Gérard Mourgue habite Montferrand et célèbre ses 20 ans l’année de la démobilisation. Contrarié par les choix paternels, il saisit au vol l’appel des chantiers de jeunesse.

Son envie profonde est l’écriture alors qu’il était promis au droit. A Châteaufer, c’est le service des transmissions qui lui sera assigné. Avec ce poste hautement stratégique, il va découvrir comment les chefs du camp rallient au nez de l’occupant allemand les bases de la future organisation la résistance armée (ORA).

Et puis Colette…

A ses côtés, Colette Bourbon est recrutée pour l’assister en tant que secrétaire. Elle a une quinzaine d’année et habite le village de Bruère. Elle deviendra sa marraine de guerre et sa fidèle complice.
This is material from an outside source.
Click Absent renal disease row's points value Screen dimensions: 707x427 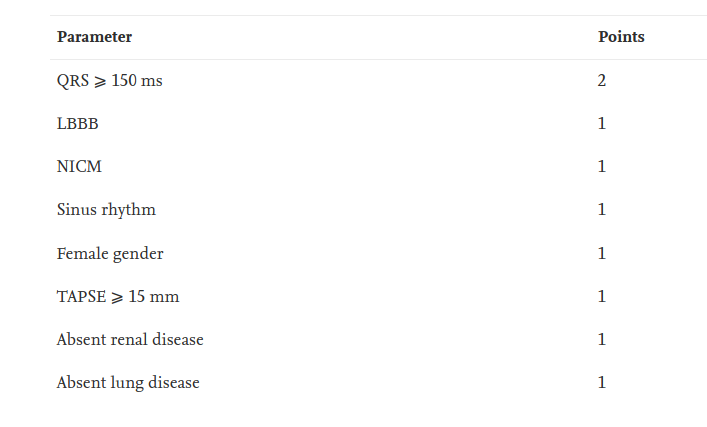[x=602, y=340]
Elle contribuera à maintenir le lourd silence qui pèsera sur le lieu toute la période de la guerre mais aussi durant les 65 années de secret militaire qui ont suivi.

Ce secret a été donc levé il y a quelques années seulement.

L’opportunité pour moi de partager avec l’épouse de Gérard Mourgue, et le général Alexandre Manessier, alors jeune lieutenant, quelques uns de ces temps forts du territoire du St Amandois : les premiers parachutages en St Amandois, les cachettes dans les villages alentours, les opérations de sabotage et surtout le combat pour la reddition de la colonne Elster en 1944, enfin le camp d’entrainement dissimulé à la chapelle St Sylvain à La Celle qui a conduit de nombreux jeunes du territoire sur les fronts de libération de l’est.